Neighbors gives Colorado a deserving closer coming off a dominant season. Halvorsen gives the eighth inning stability. Taki gives the club a legitimate left-handed weapon. Volfson gives Pickler a high-usage middle-relief arm who was quietly one of the best relievers in the National League last year. Tamai gives volume and reliability. Youngman gives upside. Durham gives a second lefty with length. Hoover gives emergency protection and a power arm from the pipeline.

That is a strong group.

It is not risk-free. Neighbors has to prove the 2032 command/damage profile holds. Halvorsen is 33 and still lives on power contact management. Taki’s Colorado sample was brilliant but not full-season long. Volfson’s control is still developing. Youngman is unproven. Durham struggled in his first MLB look. Hoover has to translate Triple-A saves into major-league outs. Tamai’s role is useful but not overpowering.

But those are contender questions, not survival questions.

The Rockies are not asking if they have a bullpen.

They are asking if this bullpen can help win the World Series.

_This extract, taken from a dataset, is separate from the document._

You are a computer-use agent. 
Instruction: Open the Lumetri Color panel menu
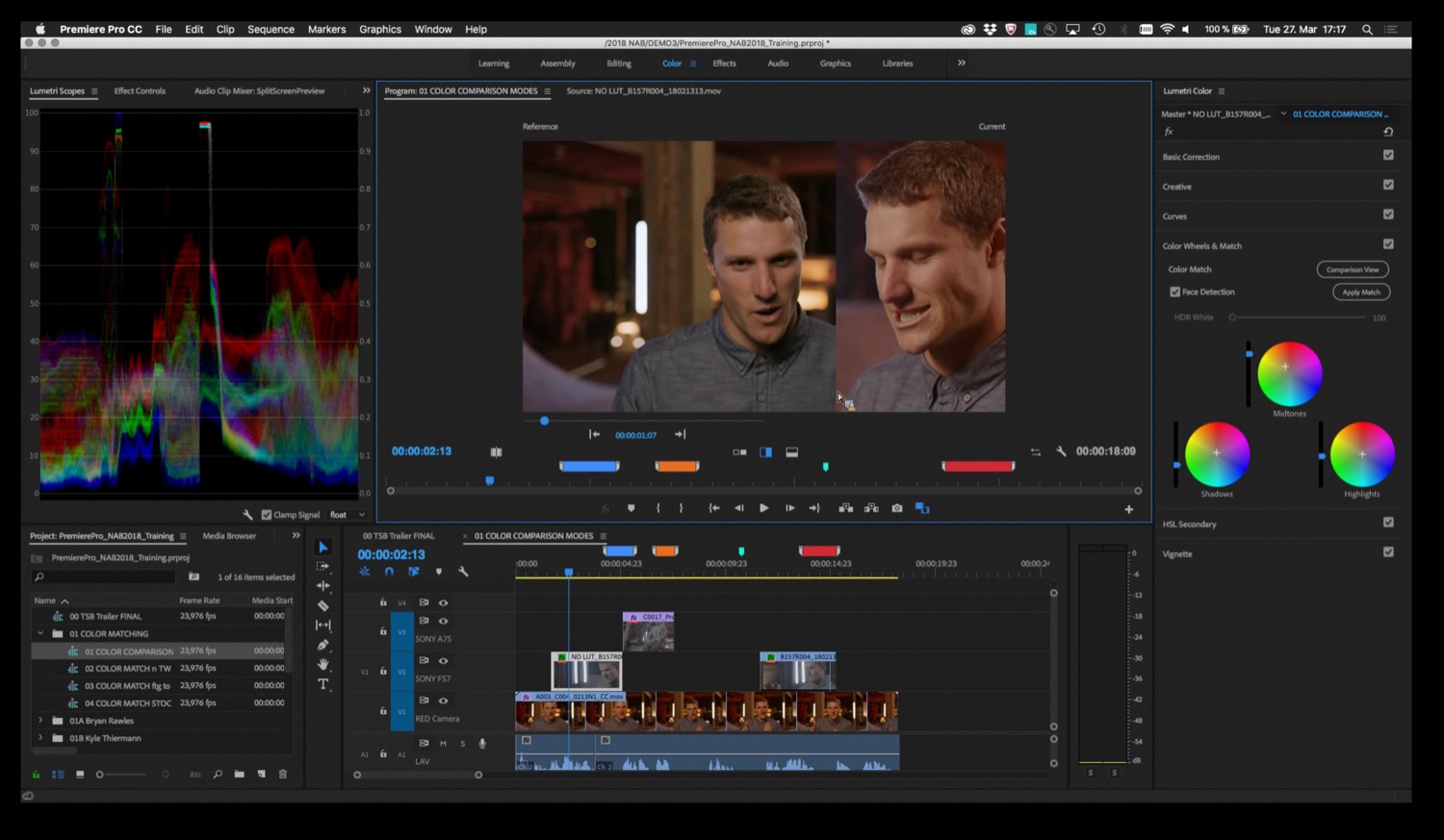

That is where the franchise lives now.

After 110 wins, after the NLDS collapse, after another offseason built around changing the ending, Colorado opens 2033 with a bullpen that looks less like a star-chasing quick fix and more like a mature pitching operation: a proven closer, multiple setup paths, real left-handed leverage, groundball logic, internal depth, and enough young upside to improve as the year goes on.

It does not have Devin Williams anymore.

It may not need him.

The ninth belongs to Tyson Neighbors again.

And if the rest of the group performs to its shape, the Rockies should have enough relief pitching to protect leads, absorb early rotation stress, and give October one more chance to look different.